Perhaps I can begin to explain it this way Take a square piece of paper. Fold it in half from top to bottom, across its width from left to right, and diagonally through the center from corner to corner. Unfolded, it should recall the Union Jack; as it happens, the flag of the United Kingdom is also a map of Monkey Island. Let’s start, as Kelley does, with the diagonals. The X opens Monkey Island, its discovery initiates the performance, and more than that, its image determines the boundaries and features of the landscape that the performance describes. “X the square:’ Kelley chants, “X Out the eyes and what do I see? That’s when it opens out to infinity-not before” As he unfolds a huge piece of paper, folded as yours is, he narrates his actions.
The space unfolds in the continual growth forming the world.
The bisected square-the geometric base of organic compounds.
The primal shape which must be compounded to form all else.
“X out the eyes and what do I see?” It is not the empirical world but the structured world that is charted in Monkey Island.

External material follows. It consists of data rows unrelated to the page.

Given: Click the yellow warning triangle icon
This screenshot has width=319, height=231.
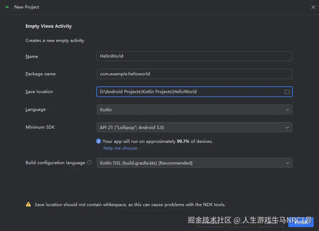Looking at the screenshot, I should [x=28, y=204].
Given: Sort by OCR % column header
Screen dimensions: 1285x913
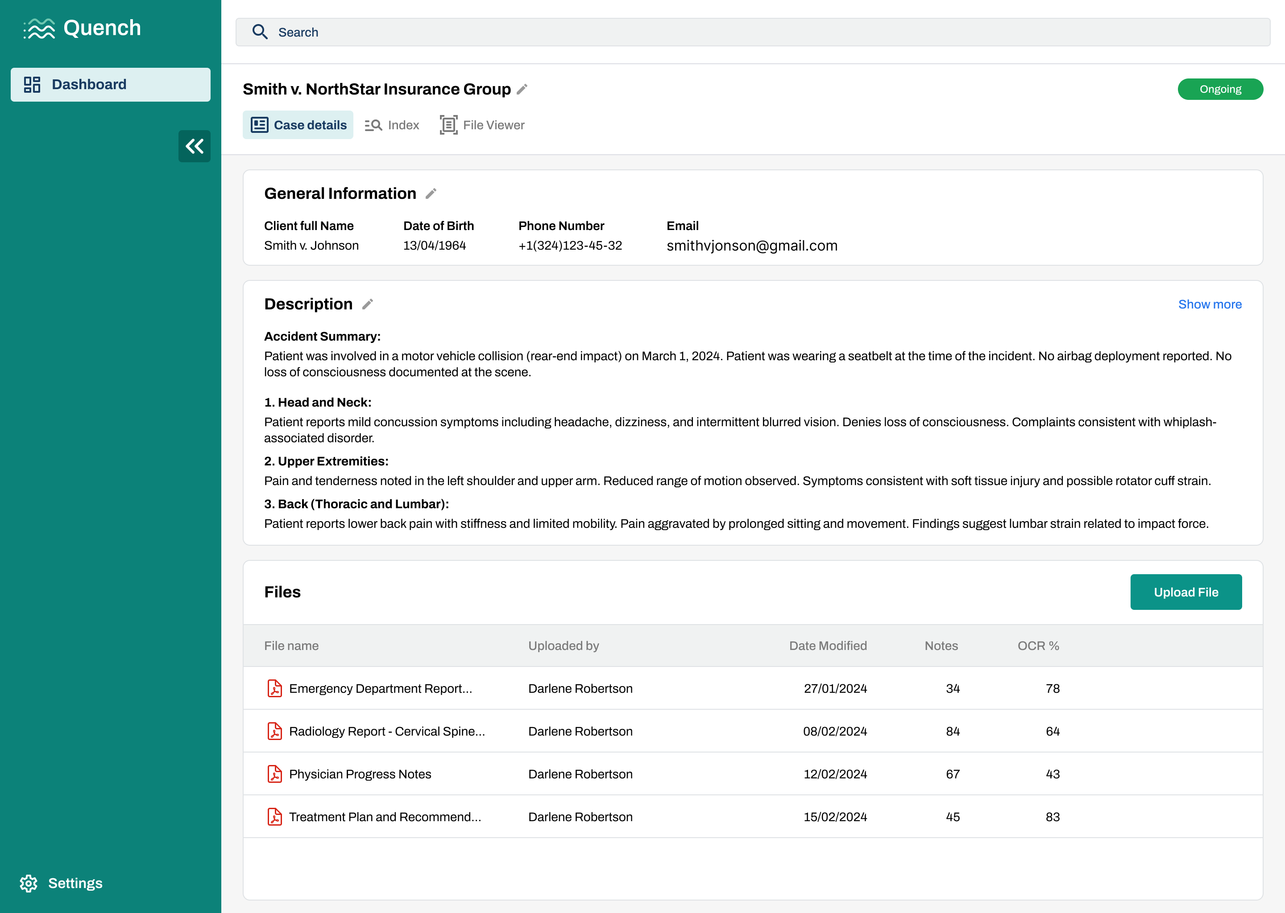Looking at the screenshot, I should 1038,646.
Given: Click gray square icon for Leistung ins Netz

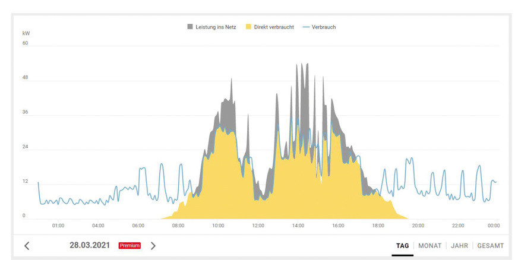Looking at the screenshot, I should point(190,27).
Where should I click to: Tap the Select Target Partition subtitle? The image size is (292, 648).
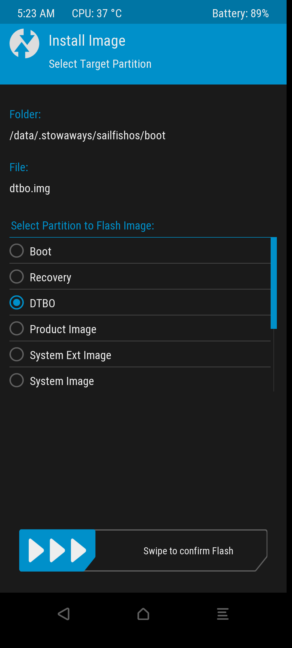[100, 64]
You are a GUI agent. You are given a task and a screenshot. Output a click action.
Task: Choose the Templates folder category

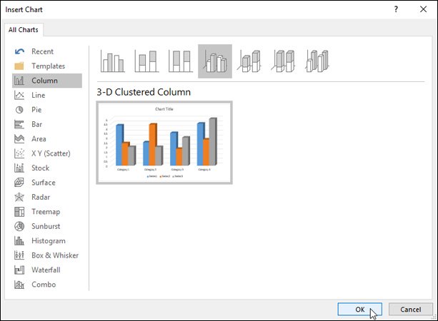click(x=48, y=66)
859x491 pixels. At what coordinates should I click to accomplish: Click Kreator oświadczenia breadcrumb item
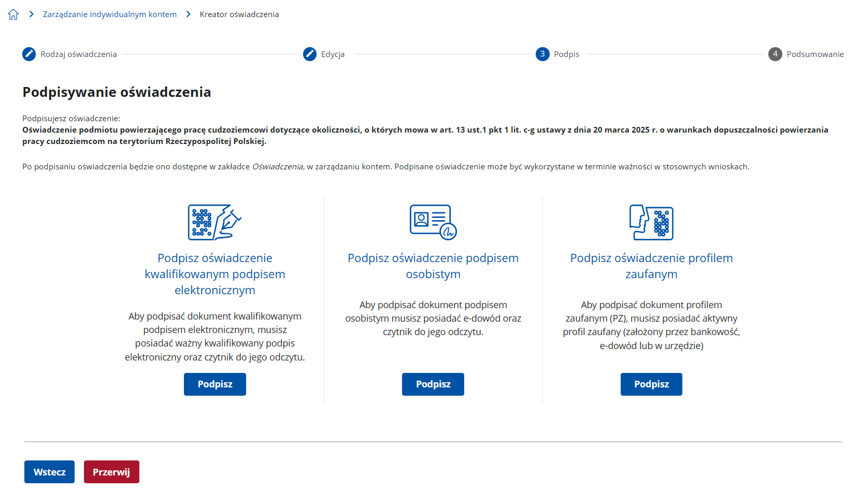pyautogui.click(x=239, y=15)
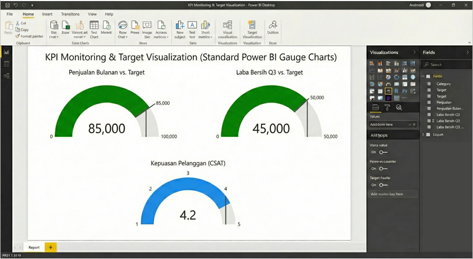This screenshot has height=259, width=473.
Task: Add a new page with plus button
Action: [x=51, y=247]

To X the eyes is to link from the outset theory, blindness, and death.
Kelley says as much, he pays his theoretical debts very early on. Speaking of the X-figure taped to the floor and describing the hourglass-shaped prop he holds in his hand, he pronounces:
The figure is two funnels connected by the content
Start with the content first
Turn it over either way and it will come out
The content is bilateral division itself.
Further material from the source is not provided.